Contrairement à ce qu'on imagine, la fragilité étudiante ne naîtrait pas pendant les études

La fragilité étudiante : un constat alarmant dès l’entrée à l’université

Les années étudiantes sont souvent perçues comme une période d’insouciance et de liberté. Cependant, une enquête réalisée fin 2025 auprès d’environ 3 000 étudiants de première année à l’Université de Lille met en lumière une réalité plus préoccupante. Cette étude révèle une hétérogénéité marquée des états de santé, avec une majorité d’étudiants affichant une vulnérabilité physique, psychologique, ou les deux.

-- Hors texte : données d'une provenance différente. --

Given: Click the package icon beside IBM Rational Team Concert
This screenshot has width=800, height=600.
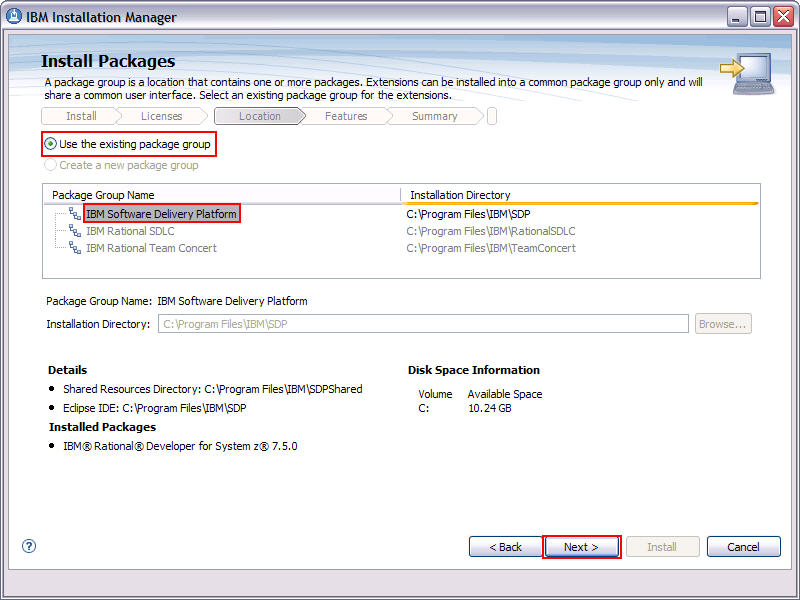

L’entrée dans l’enseignement supérieur s’accompagne de changements significatifs tels que l’éloignement du foyer familial, l’augmentation des responsabilités, des dépenses plus élevées, et une charge de travail accrue. Ces bouleversements peuvent avoir des conséquences sur la santé mentale des étudiants. À l’échelle mondiale, près d’un étudiant sur cinq souffrirait d’un trouble de santé mentale, tandis qu’une baisse de l’activité physique et une augmentation des comportements sédentaires sont observées lors de cette transition.

L’enquête a permis d’identifier trois profils distincts parmi les étudiants : 28 % présentent une vulnérabilité physique dominante, 26 % une vulnérabilité psychologique dominante, et 46 % affichent des indicateurs favorables sur les plans physique et mental. Ce constat soulève des inquiétudes, car plus d’un étudiant sur deux aborde l’université avec des fragilités déjà présentes.

L’activité physique est reconnue comme un levier essentiel pour améliorer la santé physique et mentale. Toutefois, il est crucial que les étudiants s’engagent de manière régulière, en respectant les recommandations de l’Organisation mondiale de la santé, qui préconise au moins 150 minutes d’activité modérée ou 75 minutes d’activité soutenue par semaine.

Les attentes des étudiants en matière d’activité physique varient considérablement selon leur état de santé et leur sexe. Les étudiantes privilégient généralement le bien-être psychologique, tandis que les étudiants en bonne santé se concentrent sur les bénéfices corporels. En revanche, ceux présentant des vulnérabilités psychologiques cherchent avant tout à améliorer leur bien-être mental.

Cette diversité d’attentes souligne l’inefficacité des programmes d’activité physique uniformes, qui ne tiennent pas compte des besoins spécifiques des étudiants. Les interventions personnalisées, intégrant des outils numériques et des plateformes de suivi, pourraient améliorer l’accompagnement des étudiants en fonction de leurs caractéristiques individuelles.

Ces résultats mettent en lumière la nécessité pour les universités de mieux soutenir une génération confrontée à des vulnérabilités croissantes. Il est essentiel d’identifier les besoins réels des étudiants pour les orienter vers des dispositifs adaptés. Les services de santé universitaires et les dispositifs d’écoute dédiés peuvent jouer un rôle clé dans cette démarche.